Element and text location data:
+ + + +

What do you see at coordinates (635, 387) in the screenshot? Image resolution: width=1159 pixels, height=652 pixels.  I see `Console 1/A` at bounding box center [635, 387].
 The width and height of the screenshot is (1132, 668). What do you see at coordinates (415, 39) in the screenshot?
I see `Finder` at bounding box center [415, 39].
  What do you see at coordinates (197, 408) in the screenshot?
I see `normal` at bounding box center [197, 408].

+ + + +

▸ Aim: Give these lines as a Markdown table with the columns Row and Line, numbering each line and leaving out any blank ones.

▸ Full solution:
| Row | Line |
|---|---|
| 1 | What do you see at coordinates (635, 387) in the screenshot? Image resolution: width=1159 pixels, height=652 pixels.  I see `Console 1/A` at bounding box center [635, 387]. |
| 2 |  The width and height of the screenshot is (1132, 668). What do you see at coordinates (415, 39) in the screenshot? |
| 3 | I see `Finder` at bounding box center [415, 39]. |
| 4 |   What do you see at coordinates (197, 408) in the screenshot? |
| 5 | I see `normal` at bounding box center [197, 408]. |